» **DESCRIPTION OF THE TASK**
Write out exactly the lines from the one containing "This screenshot has width=1313, height=662." through the last line of the records below, and no others.

(Stored items)
□ □ □ □ □ □ □

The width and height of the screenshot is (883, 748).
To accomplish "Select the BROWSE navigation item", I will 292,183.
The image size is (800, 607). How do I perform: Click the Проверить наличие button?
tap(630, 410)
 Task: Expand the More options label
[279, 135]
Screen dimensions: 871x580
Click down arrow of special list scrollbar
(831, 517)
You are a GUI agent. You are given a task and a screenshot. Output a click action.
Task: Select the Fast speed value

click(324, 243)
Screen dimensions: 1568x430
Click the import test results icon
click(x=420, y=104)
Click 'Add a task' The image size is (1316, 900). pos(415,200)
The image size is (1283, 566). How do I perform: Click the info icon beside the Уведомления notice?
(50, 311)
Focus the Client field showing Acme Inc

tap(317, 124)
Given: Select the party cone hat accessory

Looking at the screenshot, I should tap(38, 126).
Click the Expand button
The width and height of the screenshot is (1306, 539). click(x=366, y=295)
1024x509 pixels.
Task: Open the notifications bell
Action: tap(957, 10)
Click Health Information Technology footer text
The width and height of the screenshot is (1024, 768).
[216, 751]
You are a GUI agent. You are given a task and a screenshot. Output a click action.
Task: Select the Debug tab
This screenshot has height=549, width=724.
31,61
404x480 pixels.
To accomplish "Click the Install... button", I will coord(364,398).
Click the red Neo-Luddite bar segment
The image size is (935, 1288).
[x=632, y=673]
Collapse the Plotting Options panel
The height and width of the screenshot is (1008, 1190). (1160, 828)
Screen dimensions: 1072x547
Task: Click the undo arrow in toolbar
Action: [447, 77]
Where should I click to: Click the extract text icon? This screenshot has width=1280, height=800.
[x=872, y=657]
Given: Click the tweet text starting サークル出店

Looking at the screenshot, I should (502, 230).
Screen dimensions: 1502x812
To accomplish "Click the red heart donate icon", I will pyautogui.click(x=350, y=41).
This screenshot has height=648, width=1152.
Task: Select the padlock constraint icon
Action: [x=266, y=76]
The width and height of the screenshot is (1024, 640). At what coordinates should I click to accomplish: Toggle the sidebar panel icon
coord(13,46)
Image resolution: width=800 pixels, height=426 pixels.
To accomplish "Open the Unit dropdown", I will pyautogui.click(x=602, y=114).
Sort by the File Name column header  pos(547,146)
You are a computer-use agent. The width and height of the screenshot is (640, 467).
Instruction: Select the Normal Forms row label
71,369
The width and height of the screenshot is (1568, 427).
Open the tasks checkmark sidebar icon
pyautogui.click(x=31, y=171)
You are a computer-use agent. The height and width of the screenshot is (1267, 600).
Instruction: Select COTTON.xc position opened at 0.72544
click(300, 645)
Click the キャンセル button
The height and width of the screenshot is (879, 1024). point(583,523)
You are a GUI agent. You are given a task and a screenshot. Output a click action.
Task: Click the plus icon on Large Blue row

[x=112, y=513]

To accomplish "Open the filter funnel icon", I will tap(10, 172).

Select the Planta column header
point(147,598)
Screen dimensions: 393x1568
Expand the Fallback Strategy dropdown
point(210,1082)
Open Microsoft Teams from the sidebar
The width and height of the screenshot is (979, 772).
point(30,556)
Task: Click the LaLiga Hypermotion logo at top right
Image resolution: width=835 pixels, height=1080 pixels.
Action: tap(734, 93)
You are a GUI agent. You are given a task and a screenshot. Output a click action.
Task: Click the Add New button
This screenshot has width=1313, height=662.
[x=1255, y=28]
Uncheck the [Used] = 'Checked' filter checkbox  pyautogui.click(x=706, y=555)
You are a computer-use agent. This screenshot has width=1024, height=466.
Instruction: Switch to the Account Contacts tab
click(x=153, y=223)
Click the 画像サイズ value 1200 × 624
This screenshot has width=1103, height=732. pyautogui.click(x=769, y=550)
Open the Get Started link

□ □ □ □ □ □ □

» **RESPONSE**
This screenshot has width=1313, height=662.
[x=1255, y=28]
Uncheck the [Used] = 'Checked' filter checkbox  pyautogui.click(x=706, y=555)
You are a computer-use agent. This screenshot has width=1024, height=466.
Instruction: Switch to the Account Contacts tab
click(x=153, y=223)
Click the 画像サイズ value 1200 × 624
This screenshot has width=1103, height=732. pyautogui.click(x=769, y=550)
Open the Get Started link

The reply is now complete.